第3皇子は妃よりも騎士団長の妹の私を溺愛している
その瞳には、揺れる涙が浮かんでいた。

「俺は……」

アシュレイの声が震える。

「ずっと、“王子”という立場でしか人と関われなかった。誰も本当の俺を見ていない。自分を小さな存在だと思い込んでいた。けれど……彼女に出会って、初めて“自分でいていい”と感じたんです」

玉座の間に、しんとした沈黙が落ちた。

誰も、すぐには言葉を返せなかった。

王はその真っ直ぐな想いを汲んでくれた。

「理解した。

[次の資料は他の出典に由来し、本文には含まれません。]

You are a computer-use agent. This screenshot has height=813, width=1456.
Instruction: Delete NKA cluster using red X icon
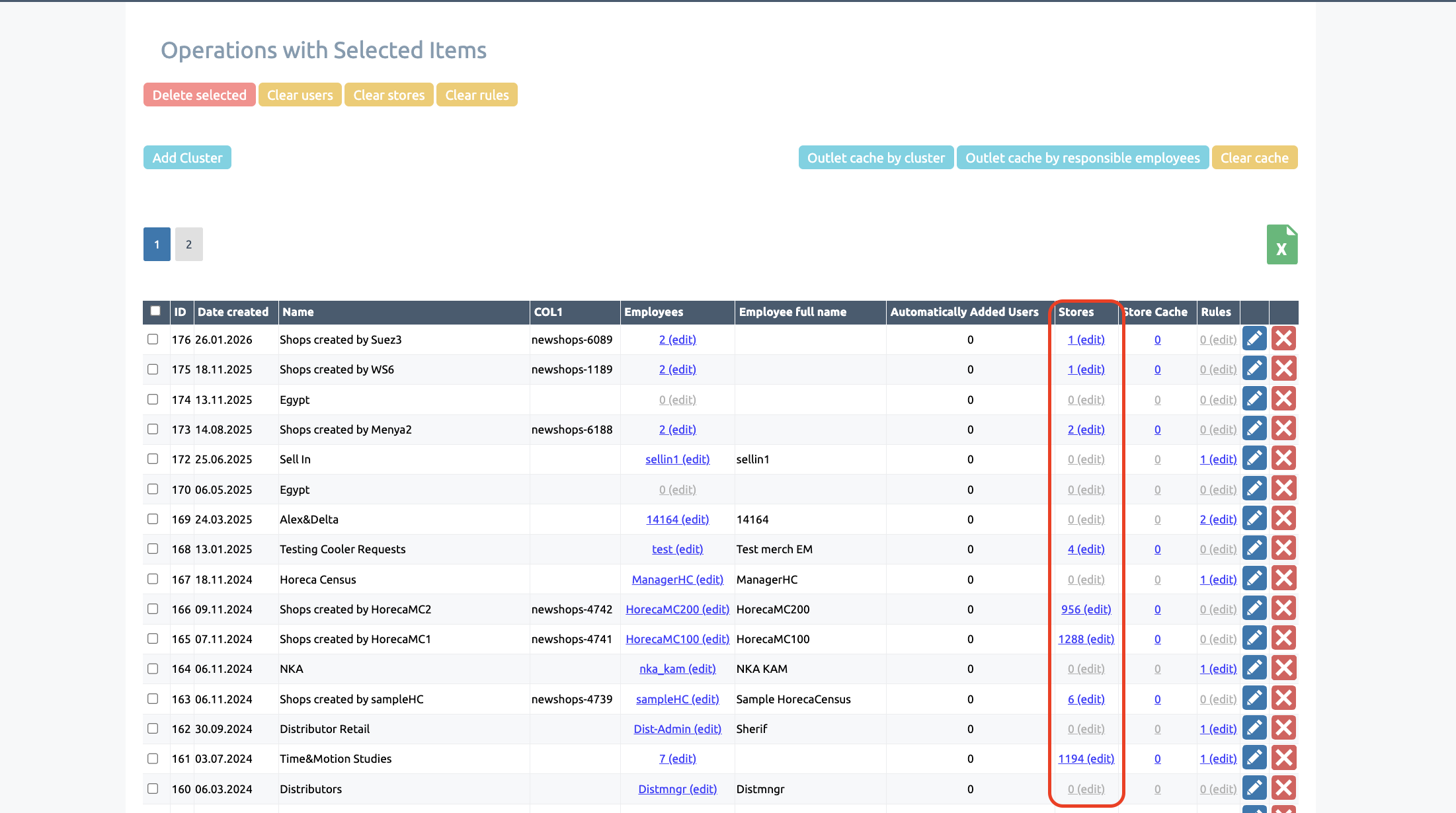pos(1283,668)
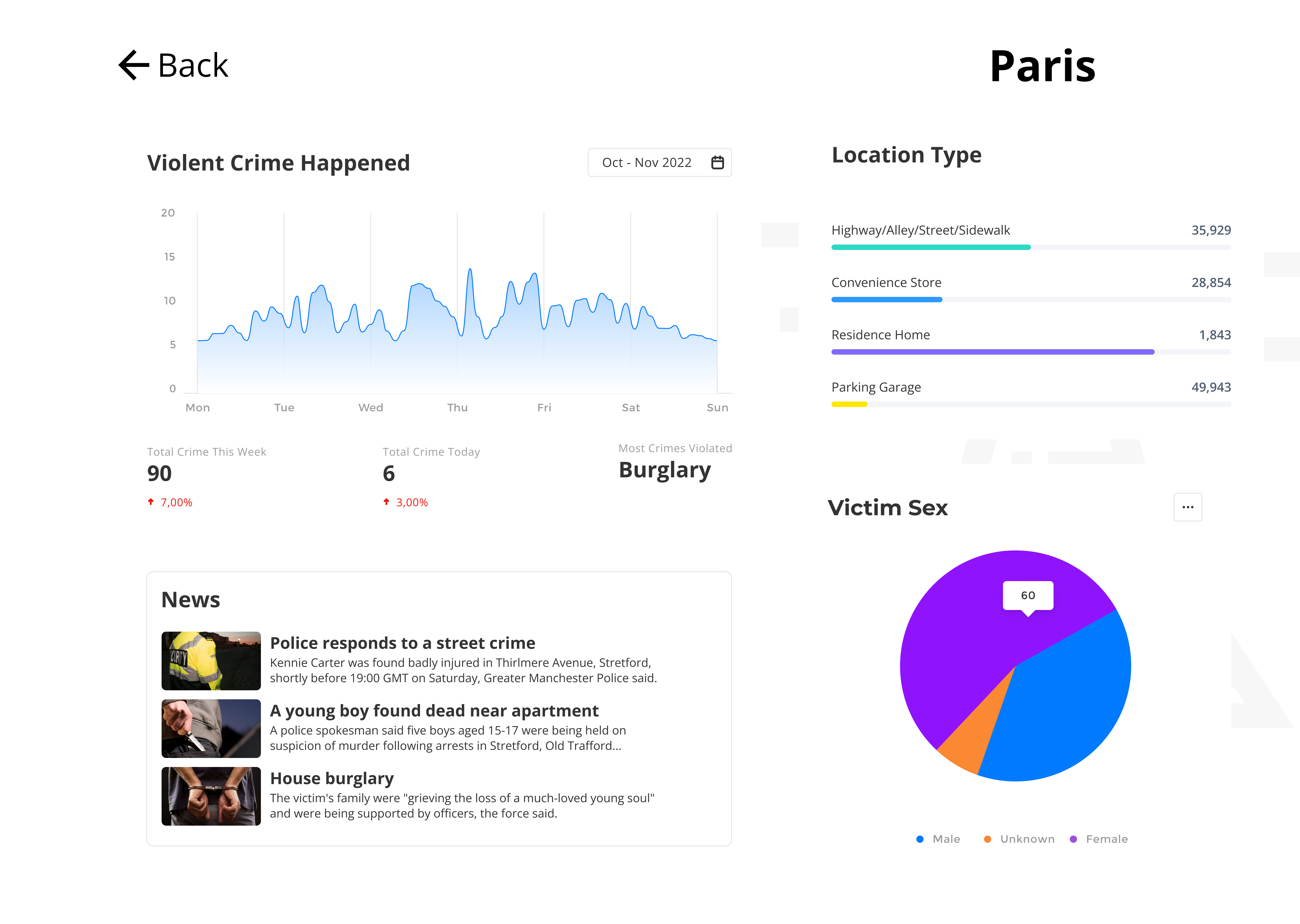
Task: Toggle the Male legend dot
Action: pos(920,839)
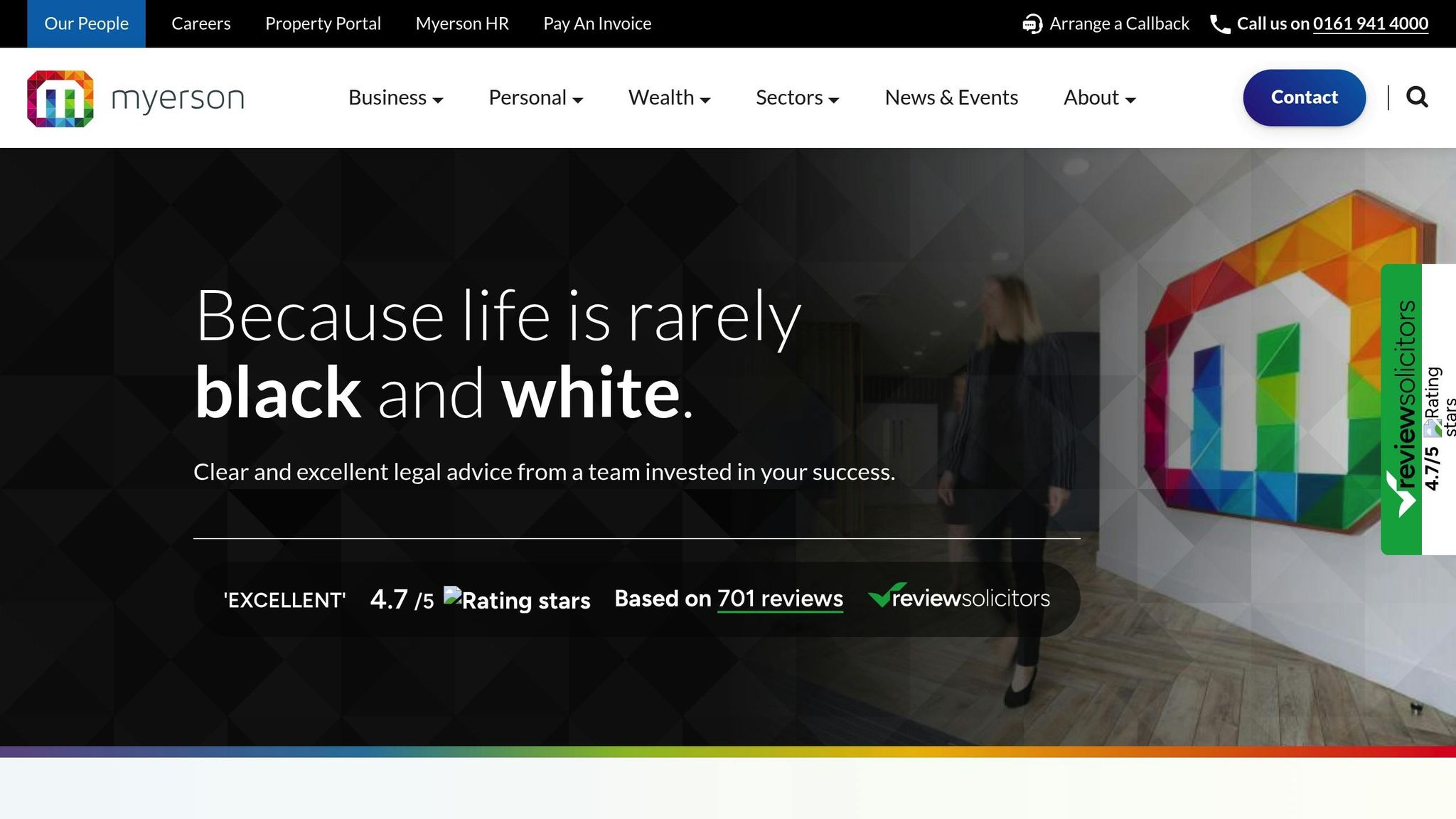Expand the Personal dropdown menu

point(535,97)
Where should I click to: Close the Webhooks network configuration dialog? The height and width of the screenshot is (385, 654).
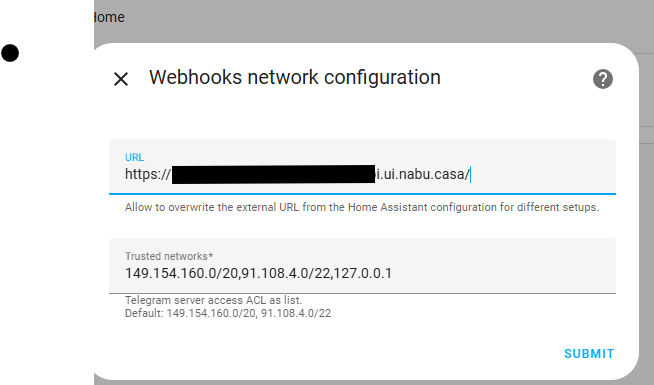coord(121,79)
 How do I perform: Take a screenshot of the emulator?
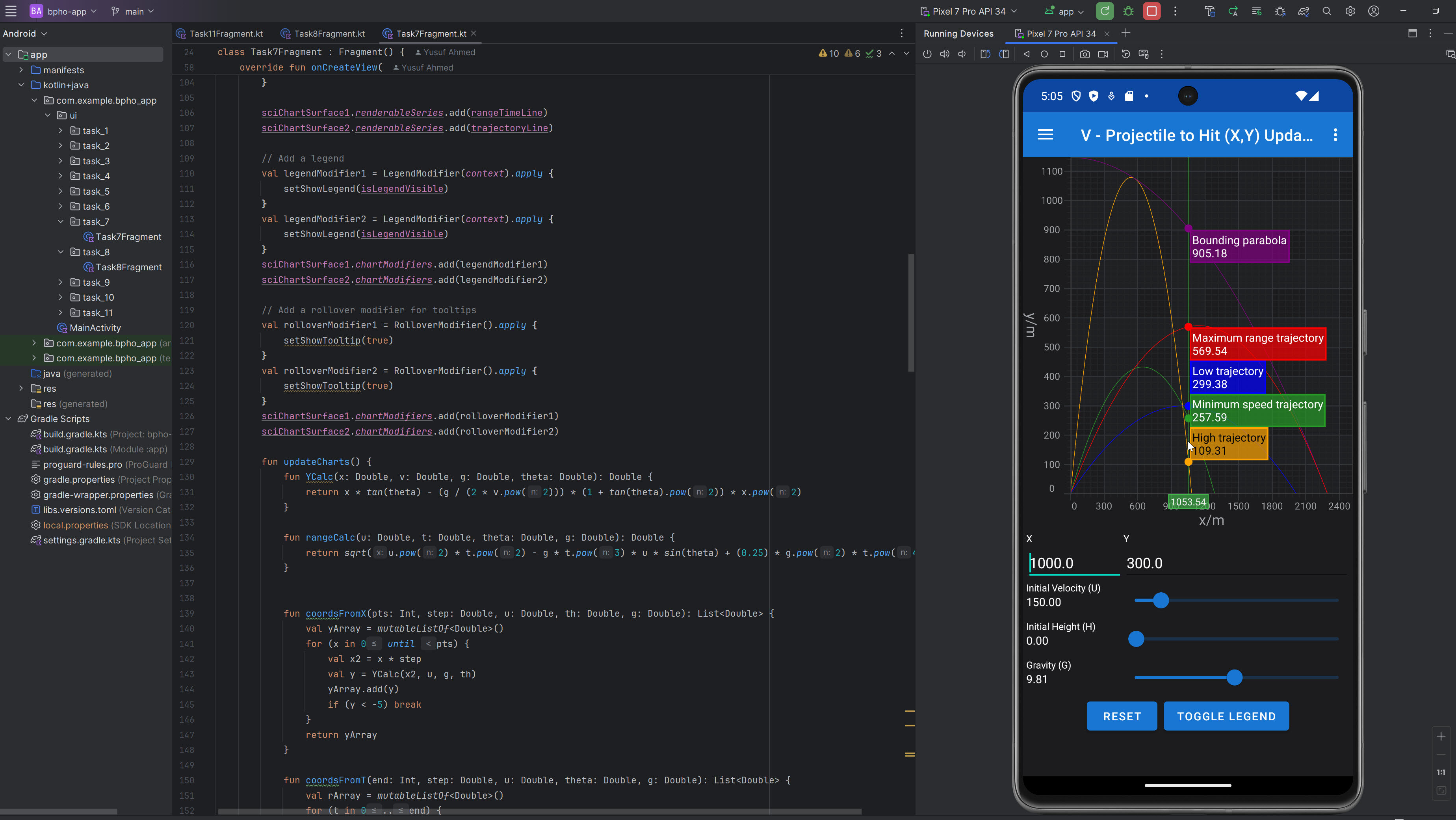tap(1084, 54)
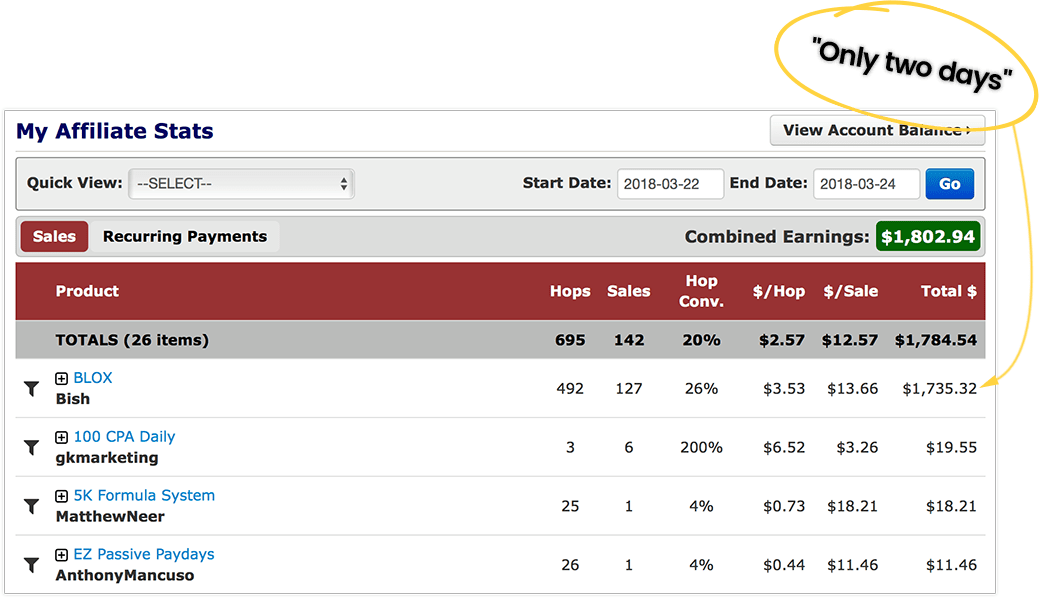Open the BLOX product link
1039x598 pixels.
[x=93, y=378]
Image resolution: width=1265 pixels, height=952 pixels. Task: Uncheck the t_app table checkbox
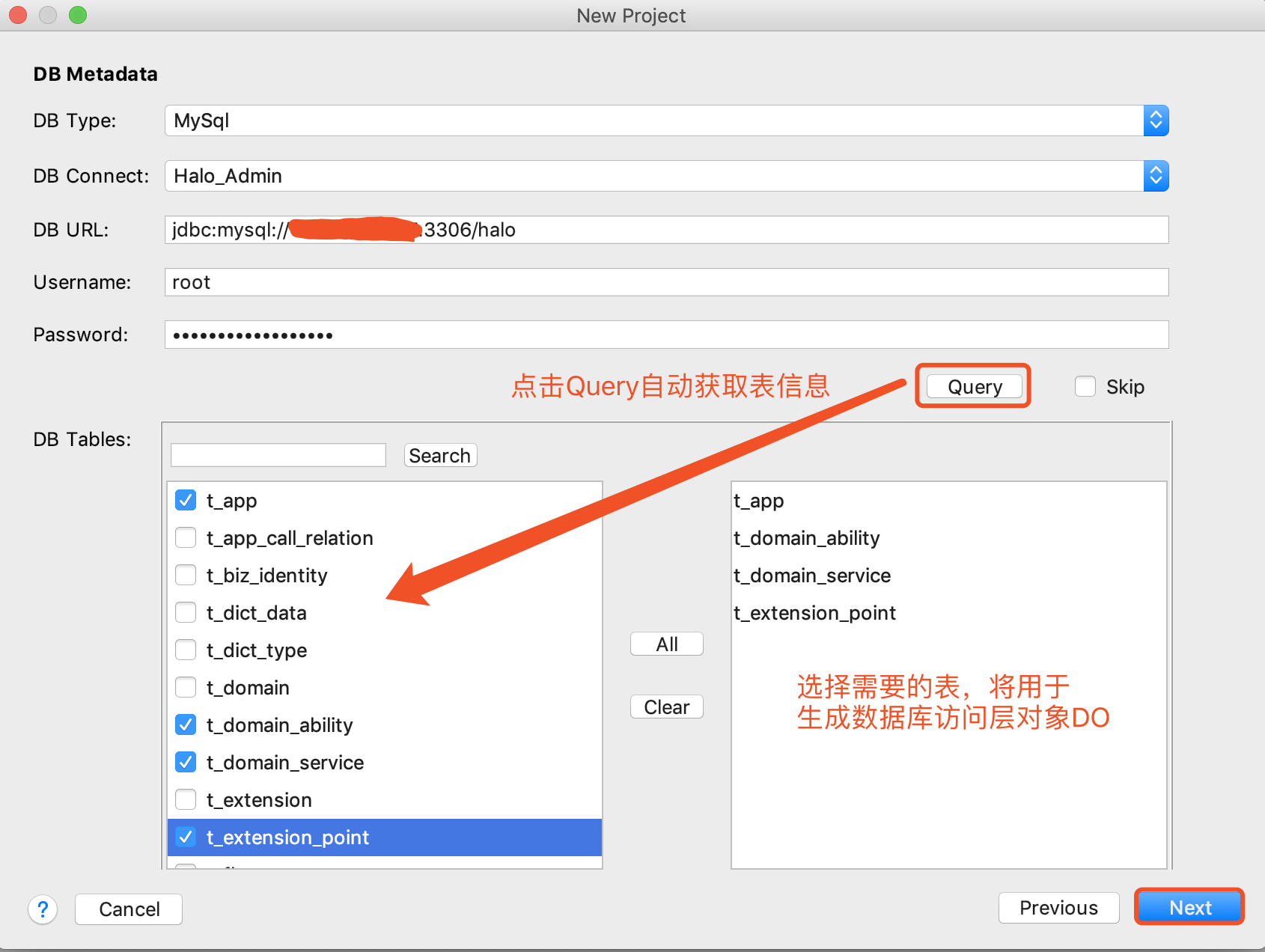coord(186,500)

ノルヴァン家と調整をつけよう。」

「父上……」

アシュレイが一礼をした。

そして私の方へと歩いてくる。

まずい、離れなければ。

私は使用人達の合間をすり抜けるようにして出口へ向かおうとした。

だが――

「リリアーナ。」

名前を呼ばれた。その一言に、足が止まる。

無視など、できなかった。

そっと振り返ると、そこには微笑むアシュレイの姿があった。

柔らかく、けれど決して誰にも渡さないというような、強い意思を秘めた眼差し。

私は、ただその場に立ち尽くすしかなかった。